Exercise: Find each of the lines below that contains the word "icon" and copy those lines in full.
# # #
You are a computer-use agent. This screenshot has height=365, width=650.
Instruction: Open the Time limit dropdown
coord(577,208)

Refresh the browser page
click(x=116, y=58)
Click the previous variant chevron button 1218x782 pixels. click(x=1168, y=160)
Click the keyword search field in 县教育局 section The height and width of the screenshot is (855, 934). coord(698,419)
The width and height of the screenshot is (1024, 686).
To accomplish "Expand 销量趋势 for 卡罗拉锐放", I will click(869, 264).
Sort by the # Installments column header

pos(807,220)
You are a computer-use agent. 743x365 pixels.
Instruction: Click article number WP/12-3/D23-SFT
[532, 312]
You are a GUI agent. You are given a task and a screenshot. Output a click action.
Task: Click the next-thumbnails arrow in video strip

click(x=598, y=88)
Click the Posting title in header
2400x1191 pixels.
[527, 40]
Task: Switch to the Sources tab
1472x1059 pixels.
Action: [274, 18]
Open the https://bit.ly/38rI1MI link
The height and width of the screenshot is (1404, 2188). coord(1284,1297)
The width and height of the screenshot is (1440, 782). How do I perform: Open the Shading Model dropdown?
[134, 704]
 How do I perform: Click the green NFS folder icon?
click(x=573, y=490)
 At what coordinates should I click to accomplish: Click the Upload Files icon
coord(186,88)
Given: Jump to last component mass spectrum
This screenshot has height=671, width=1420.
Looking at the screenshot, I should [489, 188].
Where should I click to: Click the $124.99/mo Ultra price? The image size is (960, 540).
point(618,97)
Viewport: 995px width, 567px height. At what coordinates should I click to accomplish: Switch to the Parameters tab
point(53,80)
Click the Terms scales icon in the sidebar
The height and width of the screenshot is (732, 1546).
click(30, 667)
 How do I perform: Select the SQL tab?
# # #
Task answer:
 How do I perform: Click the green NFS folder icon?
 At what coordinates should I click to accomplish: Click the Upload Files icon
Click the Terms scales icon in the sidebar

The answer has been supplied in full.